Now, marketers are using community to describe groups they'd like to reach. The references that inspired this post listed "communities" that were really market segments, such as teenage girls or white-collar professionals. While these examples can be useful segments, they're missing the essential elements of community:
Members not only know that they're a part of the group, they think of it as a community (but they might choose a different word to describe it. Membership in a formal organization is a big hint here, but not a requirement.
Communities know who is not a part of the community, too.
Members of communities have social connections with each other. They recognize each other as members of the same community.
Without communication, there's no community, and old communities fall apart. But communication alone doesn't necessarily lead to community.
Community members usually provide some level of support to each other.
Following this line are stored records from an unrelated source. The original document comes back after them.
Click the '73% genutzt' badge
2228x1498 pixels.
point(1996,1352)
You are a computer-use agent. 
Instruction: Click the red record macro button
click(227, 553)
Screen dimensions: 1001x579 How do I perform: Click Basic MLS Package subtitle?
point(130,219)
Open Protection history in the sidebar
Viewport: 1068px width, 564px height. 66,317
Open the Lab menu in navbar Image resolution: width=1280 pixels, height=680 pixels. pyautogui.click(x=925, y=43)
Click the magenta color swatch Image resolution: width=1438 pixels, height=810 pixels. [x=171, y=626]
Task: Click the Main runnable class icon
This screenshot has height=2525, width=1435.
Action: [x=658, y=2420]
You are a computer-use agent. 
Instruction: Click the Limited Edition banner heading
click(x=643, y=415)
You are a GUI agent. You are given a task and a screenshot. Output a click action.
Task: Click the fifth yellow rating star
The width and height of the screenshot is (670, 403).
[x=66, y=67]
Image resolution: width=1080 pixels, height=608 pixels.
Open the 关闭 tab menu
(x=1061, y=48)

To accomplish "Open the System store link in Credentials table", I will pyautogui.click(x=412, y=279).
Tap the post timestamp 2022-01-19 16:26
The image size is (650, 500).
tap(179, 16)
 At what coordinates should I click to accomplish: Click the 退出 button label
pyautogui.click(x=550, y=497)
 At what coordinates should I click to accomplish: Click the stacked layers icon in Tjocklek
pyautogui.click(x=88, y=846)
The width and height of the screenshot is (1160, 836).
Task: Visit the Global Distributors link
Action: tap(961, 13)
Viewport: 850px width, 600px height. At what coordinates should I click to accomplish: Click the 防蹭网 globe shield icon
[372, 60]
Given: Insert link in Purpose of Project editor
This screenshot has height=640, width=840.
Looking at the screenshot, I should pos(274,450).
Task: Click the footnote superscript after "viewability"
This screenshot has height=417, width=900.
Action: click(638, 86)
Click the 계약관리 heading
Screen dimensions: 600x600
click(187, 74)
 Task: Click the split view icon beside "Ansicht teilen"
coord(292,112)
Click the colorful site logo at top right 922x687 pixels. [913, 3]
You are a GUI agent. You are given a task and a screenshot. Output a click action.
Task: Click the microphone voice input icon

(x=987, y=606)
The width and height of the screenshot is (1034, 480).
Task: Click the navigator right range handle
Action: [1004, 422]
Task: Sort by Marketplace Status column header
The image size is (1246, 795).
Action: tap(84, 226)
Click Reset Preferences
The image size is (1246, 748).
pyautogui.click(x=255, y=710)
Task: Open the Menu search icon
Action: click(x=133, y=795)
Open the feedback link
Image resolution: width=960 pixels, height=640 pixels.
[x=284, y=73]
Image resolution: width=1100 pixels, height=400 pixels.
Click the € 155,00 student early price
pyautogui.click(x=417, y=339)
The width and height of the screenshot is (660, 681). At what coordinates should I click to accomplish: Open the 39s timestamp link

Communities form for many reasons. Some reasons—common interests, careers, industries, demographics, geography—map nicely to segments that marketers find interesting. But members of market segments—whether defined by demographics, psychographics, purchase patterns or interests—don't form communities just because marketers want to try community strategies to reach them.
A market segmentation of people or organizations sharing one or more characteristics that cause them to have similar product and/or service needs. A true market segment meets all of the following criteria: it is distinct from other segments (different segments have different needs), it is homogeneous within the segment (exhibits common needs); it responds similarly to a market stimulus, and it can be reached by a market intervention. The term is also used when consumers with identical product and/or service needs are divided up into groups so they can be charged different amounts. These can broadly be viewed as 'positive' and 'negative' applications of the same idea.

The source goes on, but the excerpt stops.